Starbuck stood at the bar. Earlier, he’d returned to his seedy hotel room and performed a change in character. The miner’s outfit, along with the phony beard, had gone into his carpetbag. Then he’d donned his old garb and plastered the handlebar mustache in place with spirit gum. Waiting until the desk clerk was busy, he had slipped out of the hotel unobserved. The carpetbag had been consigned to an alley trash heap, and he’d made his way to the Gem. He was now in the guise of Lee Hall.

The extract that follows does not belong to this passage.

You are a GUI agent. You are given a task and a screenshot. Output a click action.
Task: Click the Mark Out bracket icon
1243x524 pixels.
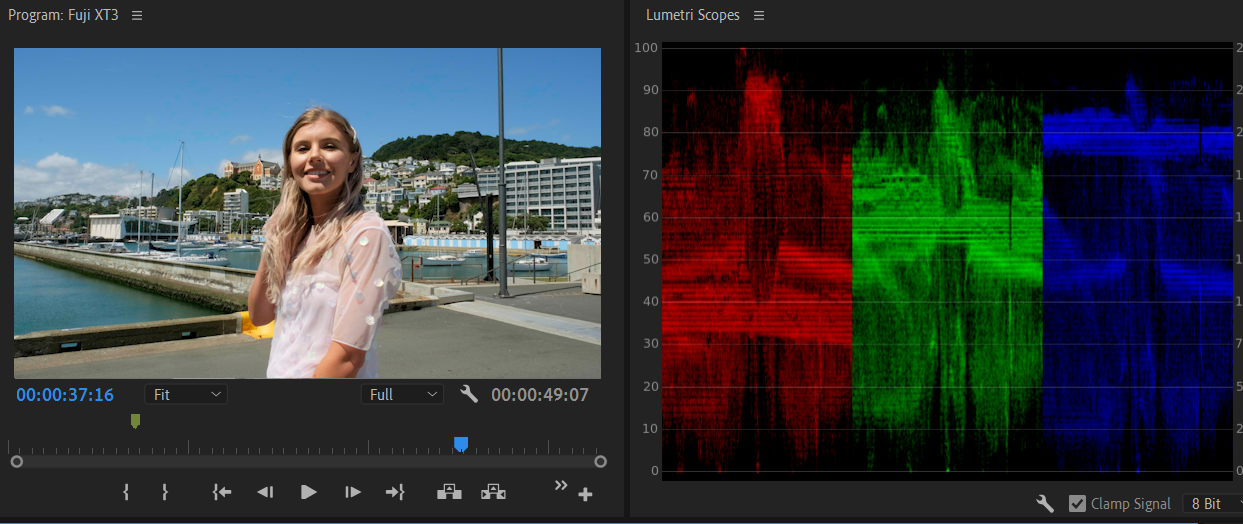165,492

Watching the show, he was aware of the looks from those around him. The fight with Pete Johnson was still remembered, and word would quickly spread that he was back in town. His purpose was to make himself visible and put the grapevine to work. Whatever he’d hoped to learn from George Hoyt, the grilling had proved a washout. He was convinced the lawyer had lied, but he was reluctant to push too hard too fast. He planned to wait a couple of days, allowing the pressure to build, and then try again. In the meantime, he would take another stab at his original scheme. He would let it be known that Lee Hall, the toughnut and drifter, was available. If there actually was a gang, the message would be passed along soon enough. All he could do was dangle the bait and await a nibble.
Omar Stimson, the Gem’s owner, stopped by and bought him a drink. Starbuck played it mysterious about his absence from town. His response to Stimson’s questions was a cryptic smile mixed with vague doubletalk. He left the impression he’d been involved in something slightly windward of the law.
While they were chatting, Pete Johnson walked through the door. He spotted Starbuck at the bar and halted in his tracks. Starbuck returned his glowering look with a wooden expression. The staring contest ended when Johnson blinked first. He turned on his heel and marched out the door with a stiff-legged stride. Starbuck chuckled softly.